Pada kesempatan itu jaksa juga menyampaikan alasan sang tersangka, Syahrial Alamsyah alias Abu Rara menyerang Wiranto. Rupanya terungkap bahwa Abu Rara menyerang Wiranto karena tak ingin hidup sia-sia tanpa melakukan amaliyah.

Abu Rara menyadari bahwa rekan-rekannya sesama anggota kelompok teroris JAD Bekasi ditangkap dan ia pun menjadi salah satu orang dalam daftar pencarian orang (DPO). Oleh karena itu, sebelum ditangkap, Abu Rara merasa harus melakukan aksi amaliyah.

"Terdakwa ketakutan dan merasa dirinya sudah masuk dalam DPO oleh aparat kepolisian, maka tidak lama lagi terdakwa juga akan tertangkap," ujar jaksa Herry Wiyanto di PN Jakarta Barat. "Dan terdakwa akan dianggap hidup sia-sia jika tidak melakukan perlawanan maupun melakukan amaliyah jihad berupa penyerangan maupun perlawanan terhadap thogut maupun ansor thogut."

Abu Rara lantas merencanakan penusukan terhadap Wiranto. Mantan Menko Polhukam itu menjadi target Abu Rara karena ia tahu Wiranto bakal menyambangi alun-alun Menes yang berdekatan dengan tempat tinggalnya.


Abu Rara bersama sang istri, Fitria Diana, dan anaknya lantas merencanakan penusukan sehari sebelum Wiranto tiba. Bahkan sebelum mengeksekusi rencananya, Abu Rara sempat menghubungi rekannya untuk menyampaikan rencana aksi teror itu.

"Sekitar pukul 16.30 WIB terdakwa juga membuat status pamitan di WhatsApp," ungkap jaksa, dilansir dari Detik News. "Serta menghubungi saksi Ummu Faruq melalui medsos telegram dan memberitahukan bahwa terdakwa akan melakukan amaliyah penyerangan terhadap Menko Polhukam Wiranto."

Abu Rara lantas berbagi tugas dengan sang istri. Ia bertugas menyerang Wiranto, sedangkan istri dan anaknya menyerang anggota TNI-Polri.
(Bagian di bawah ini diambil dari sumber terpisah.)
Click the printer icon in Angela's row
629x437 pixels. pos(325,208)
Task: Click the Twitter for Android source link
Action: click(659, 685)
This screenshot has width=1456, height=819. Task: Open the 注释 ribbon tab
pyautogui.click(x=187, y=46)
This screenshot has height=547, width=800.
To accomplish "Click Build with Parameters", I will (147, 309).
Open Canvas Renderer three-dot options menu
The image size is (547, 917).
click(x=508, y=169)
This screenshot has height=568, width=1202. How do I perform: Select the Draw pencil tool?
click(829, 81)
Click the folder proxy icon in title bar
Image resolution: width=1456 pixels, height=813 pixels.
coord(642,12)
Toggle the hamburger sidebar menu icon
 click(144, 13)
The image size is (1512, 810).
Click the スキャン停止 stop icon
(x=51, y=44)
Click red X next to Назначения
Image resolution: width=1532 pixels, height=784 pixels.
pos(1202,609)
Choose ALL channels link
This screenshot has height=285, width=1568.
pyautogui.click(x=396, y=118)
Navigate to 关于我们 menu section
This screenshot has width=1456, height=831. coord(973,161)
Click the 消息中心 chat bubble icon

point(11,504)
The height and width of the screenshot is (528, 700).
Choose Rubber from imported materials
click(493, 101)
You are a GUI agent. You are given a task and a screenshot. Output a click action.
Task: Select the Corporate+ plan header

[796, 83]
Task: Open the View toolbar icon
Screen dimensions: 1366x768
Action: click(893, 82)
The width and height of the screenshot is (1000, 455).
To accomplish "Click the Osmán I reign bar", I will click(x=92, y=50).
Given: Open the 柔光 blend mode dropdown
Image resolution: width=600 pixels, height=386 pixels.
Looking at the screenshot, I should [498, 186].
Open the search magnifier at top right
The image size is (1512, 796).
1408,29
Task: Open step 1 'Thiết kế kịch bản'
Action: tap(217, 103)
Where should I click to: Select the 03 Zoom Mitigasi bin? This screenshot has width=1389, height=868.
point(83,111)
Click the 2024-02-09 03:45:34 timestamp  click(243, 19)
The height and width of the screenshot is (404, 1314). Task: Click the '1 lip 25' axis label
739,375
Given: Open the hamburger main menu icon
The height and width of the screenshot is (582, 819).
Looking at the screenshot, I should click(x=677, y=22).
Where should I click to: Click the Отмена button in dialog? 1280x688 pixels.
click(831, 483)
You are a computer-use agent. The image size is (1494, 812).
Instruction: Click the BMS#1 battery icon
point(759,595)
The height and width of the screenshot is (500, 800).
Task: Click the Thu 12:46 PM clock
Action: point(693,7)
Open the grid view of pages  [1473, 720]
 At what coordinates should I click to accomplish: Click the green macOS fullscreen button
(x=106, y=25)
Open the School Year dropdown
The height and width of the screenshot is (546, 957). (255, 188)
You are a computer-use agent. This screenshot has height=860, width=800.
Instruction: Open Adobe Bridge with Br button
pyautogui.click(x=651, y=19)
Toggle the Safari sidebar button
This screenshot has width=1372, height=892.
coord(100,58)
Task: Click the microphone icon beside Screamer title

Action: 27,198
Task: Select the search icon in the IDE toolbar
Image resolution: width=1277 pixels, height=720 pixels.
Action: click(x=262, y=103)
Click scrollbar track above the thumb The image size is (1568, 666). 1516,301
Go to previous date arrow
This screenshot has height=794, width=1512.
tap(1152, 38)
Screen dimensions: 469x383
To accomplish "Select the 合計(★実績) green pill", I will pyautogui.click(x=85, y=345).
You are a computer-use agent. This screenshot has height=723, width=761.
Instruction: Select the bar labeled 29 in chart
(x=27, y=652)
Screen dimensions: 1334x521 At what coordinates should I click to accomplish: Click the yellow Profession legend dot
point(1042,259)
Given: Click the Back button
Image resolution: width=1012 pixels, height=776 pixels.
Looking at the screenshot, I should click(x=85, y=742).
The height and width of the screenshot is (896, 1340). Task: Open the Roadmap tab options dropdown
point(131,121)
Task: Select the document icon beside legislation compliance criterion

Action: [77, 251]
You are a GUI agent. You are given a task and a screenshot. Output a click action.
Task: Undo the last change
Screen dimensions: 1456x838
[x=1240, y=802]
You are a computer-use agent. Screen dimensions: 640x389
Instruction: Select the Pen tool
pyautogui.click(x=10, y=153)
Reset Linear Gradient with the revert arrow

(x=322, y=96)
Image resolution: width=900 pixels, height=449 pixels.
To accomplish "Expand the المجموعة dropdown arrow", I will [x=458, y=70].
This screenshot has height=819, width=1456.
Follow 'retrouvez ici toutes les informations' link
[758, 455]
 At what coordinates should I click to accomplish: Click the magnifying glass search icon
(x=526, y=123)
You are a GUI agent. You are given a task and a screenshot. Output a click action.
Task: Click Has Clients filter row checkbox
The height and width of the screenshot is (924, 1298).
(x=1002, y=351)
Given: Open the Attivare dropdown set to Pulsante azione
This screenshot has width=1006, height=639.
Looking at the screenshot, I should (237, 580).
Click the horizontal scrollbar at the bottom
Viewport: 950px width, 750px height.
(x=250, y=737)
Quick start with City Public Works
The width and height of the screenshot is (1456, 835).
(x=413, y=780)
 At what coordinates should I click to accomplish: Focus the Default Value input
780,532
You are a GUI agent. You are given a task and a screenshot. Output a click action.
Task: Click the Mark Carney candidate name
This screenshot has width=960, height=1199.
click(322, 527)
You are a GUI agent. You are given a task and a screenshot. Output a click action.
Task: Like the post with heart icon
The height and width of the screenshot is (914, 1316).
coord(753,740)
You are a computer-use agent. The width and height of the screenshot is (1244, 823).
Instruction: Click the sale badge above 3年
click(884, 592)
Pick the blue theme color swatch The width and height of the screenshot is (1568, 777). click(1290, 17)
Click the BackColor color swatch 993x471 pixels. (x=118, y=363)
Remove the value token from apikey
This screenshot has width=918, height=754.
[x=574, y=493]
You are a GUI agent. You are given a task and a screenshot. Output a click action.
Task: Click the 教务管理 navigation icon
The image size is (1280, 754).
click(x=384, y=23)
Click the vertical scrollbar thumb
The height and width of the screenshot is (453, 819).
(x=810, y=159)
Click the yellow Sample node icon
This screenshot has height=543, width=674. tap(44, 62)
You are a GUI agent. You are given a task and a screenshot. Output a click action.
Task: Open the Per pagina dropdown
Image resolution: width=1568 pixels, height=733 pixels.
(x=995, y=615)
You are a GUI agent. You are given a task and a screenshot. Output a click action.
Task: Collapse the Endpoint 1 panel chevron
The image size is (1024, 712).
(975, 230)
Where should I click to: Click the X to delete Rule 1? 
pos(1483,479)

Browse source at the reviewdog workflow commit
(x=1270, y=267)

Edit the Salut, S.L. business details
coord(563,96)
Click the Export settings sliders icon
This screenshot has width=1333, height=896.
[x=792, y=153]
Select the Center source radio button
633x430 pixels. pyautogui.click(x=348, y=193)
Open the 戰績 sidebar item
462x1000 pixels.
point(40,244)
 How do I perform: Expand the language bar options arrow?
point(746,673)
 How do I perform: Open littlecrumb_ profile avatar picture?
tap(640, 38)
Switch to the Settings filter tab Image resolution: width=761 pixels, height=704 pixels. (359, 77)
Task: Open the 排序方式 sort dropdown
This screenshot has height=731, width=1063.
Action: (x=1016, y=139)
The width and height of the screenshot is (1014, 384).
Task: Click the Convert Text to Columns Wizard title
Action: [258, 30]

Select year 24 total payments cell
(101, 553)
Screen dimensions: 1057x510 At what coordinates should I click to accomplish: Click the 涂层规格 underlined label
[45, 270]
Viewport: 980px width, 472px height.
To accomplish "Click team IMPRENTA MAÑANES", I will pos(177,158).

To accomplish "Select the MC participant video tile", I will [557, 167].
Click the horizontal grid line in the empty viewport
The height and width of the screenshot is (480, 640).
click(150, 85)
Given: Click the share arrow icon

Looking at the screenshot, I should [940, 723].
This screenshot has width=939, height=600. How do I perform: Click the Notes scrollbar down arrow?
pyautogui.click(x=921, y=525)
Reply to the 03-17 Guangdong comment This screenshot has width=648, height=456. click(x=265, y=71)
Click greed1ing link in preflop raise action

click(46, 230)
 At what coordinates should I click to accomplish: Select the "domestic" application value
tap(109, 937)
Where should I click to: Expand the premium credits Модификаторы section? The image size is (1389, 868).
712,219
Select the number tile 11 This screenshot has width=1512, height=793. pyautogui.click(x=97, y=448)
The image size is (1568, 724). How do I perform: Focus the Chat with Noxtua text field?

Langkah itu nyatanya berhasil ditempuh Abu Rara dan menyebabkan Wiranto harus dirawat di rumah sakit selama beberapa saat. Berbekal pisau kunai, seperti penjelasan jaksa, Abu Rara berhasil menusuk perut Wiranto.

Beruntung Abu Rara bisa langsung diringkus oleh warga dan aparat yang berjaga. Atas serangan ini, 3 orang terluka. Abu Rara pun dijerat dengan tiga pasal.